* _TEXTO DE LA PÁGINA_:
===============
30 marzo 2016

Miércoles Octava de Pascua

Hoy es 30 de marzo. Miércoles de Pascua.
Vivir la fe tiene que ver con ponerse en camino y llenarse de dudas. Tiene que ver con la tentación de volver a la rutina y caer en la resignación. Pero tiene que ver también con un Dios que aparece por sorpresa. Que sale al encuentro y lo cambia todo. Cada rato de oración, como este, es una oportunidad para que arda el corazón. Ponte en camino con los discípulos de Emaús, como si fueras uno de ellos. Contempla la escena y deja que el Señor resucitado, también a ti, te salga al encuentro.
La lectura de hoy es del evangelio de Lucas (Lc 24, 13-35):
Dos discípulos de Jesús iban andando aquel mismo día, el primero de la semana, a una aldea llamada Emaús, distante unas dos leguas de Jerusalén; iban comentando todo lo que había sucedido. Mientras conversaban y discutían, Jesús en persona se acercó y se puso a caminar con ellos. Pero sus ojos no eran capaces de reconocerlo.
===============
* _LISTA DE TAREAS_:
1. Cambia "rutina" por "costumbre" y vuelve a escribir la parte de la reflexión del Miércoles de Pascua que empieza con las palabras "30 marzo 2016" y termina con "salga al encuentro.".
2. Según la reflexión del Miércoles de Pascua, ¿a qué distancia de Jerusalén estaba la aldea de Emaús?
3. Sigue escribiendo la reflexión del Miércoles de Pascua a partir de su última frase.

* _DATOS REGISTRADOS_:
===============
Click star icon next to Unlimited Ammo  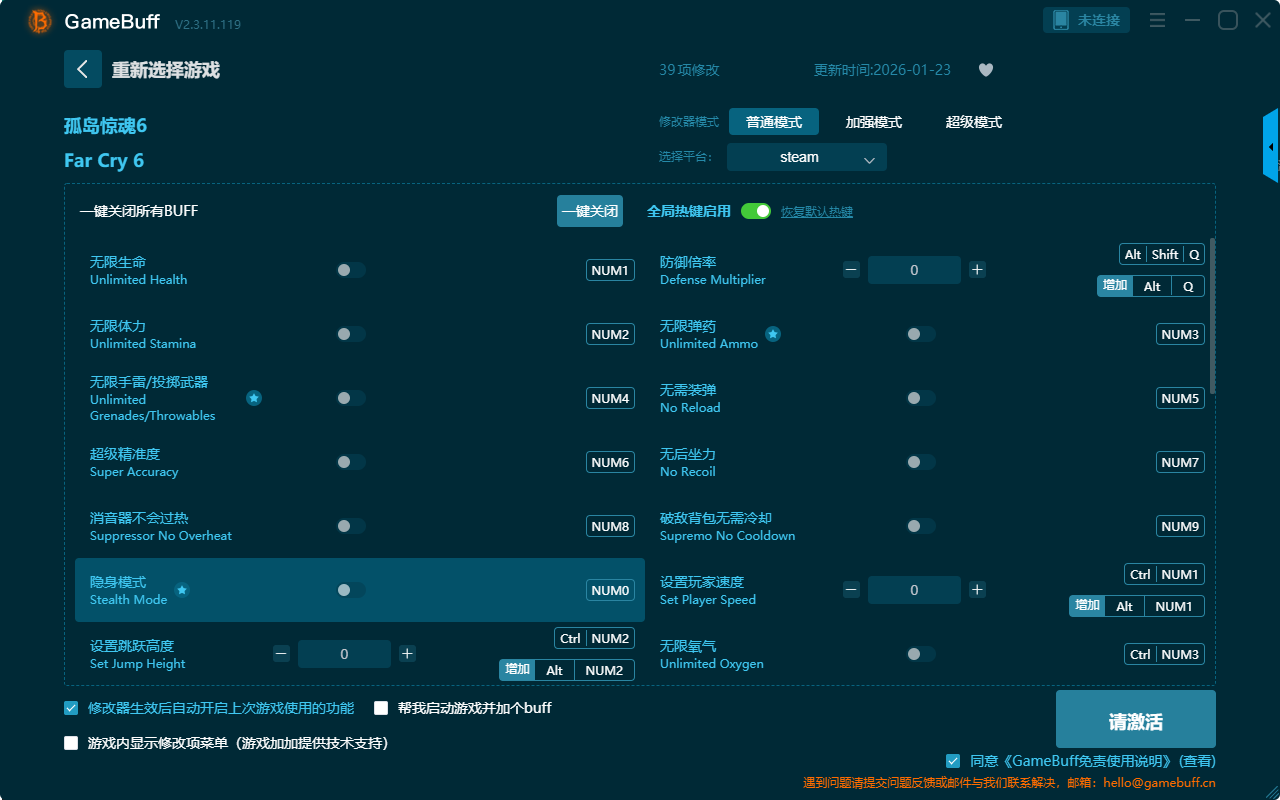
===============
* _RESPUESTAS DEL EJERCICIO_:
1.
30 marzo 2016

Miércoles Octava de Pascua

Hoy es 30 de marzo. Miércoles de Pascua.
Vivir la fe tiene que ver con ponerse en camino y llenarse de dudas. Tiene que ver con la tentación de volver a la costumbre y caer en la resignación. Pero tiene que ver también con un Dios que aparece por sorpresa. Que sale al encuentro y lo cambia todo. Cada rato de oración, como este, es una oportunidad para que arda el corazón. Ponte en camino con los discípulos de Emaús, como si fueras uno de ellos. Contempla la escena y deja que el Señor resucitado, también a ti, te salga al encuentro.

2. A unas dos leguas.

3.
Él les dijo: «¿Qué conversación es esa que traéis mientras vais de camino?»

Ellos se detuvieron preocupados.
Y uno de ellos, que se llamaba Cleofás, le replicó: «¿Eres tú el único forastero en Jerusalén, que no sabes lo que ha pasado allí estos días?»
Él les preguntó: «¿Qué?»
Ellos le contestaron: «Lo de Jesús el Nazareno, que fue un profeta poderoso en obras y palabras, ante Dios y ante todo el pueblo; como lo entregaron los sumos sacerdotes y nuestros jefes para que lo condenaran a muerte, y lo crucificaron. Nosotros esperábamos que él fuera el futuro liberador de Israel. Y ya ves: hace ya dos días que sucedió esto. Es verdad que algunas mujeres de nuestro grupo nos han sobresaltado: pues fueron muy de mañana al sepulcro, no encontraron su cuerpo, e incluso vinieron diciendo que habían visto una aparición de ángeles, que les habían dicho que estaba vivo. Algunos de los nuestros fueron también al sepulcro y lo encontraron como habían dicho las mujeres; pero a él no lo vieron.»
Entonces Jesús les dijo: «¡Qué necios y torpes sois para creer lo que anunciaron los profetas! ¿No era necesario que el Mesías padeciera esto para entrar en su gloria?»
Y, comenzando por Moisés y siguiendo por los profetas, les explicó lo que se refería a él en toda la Escritura.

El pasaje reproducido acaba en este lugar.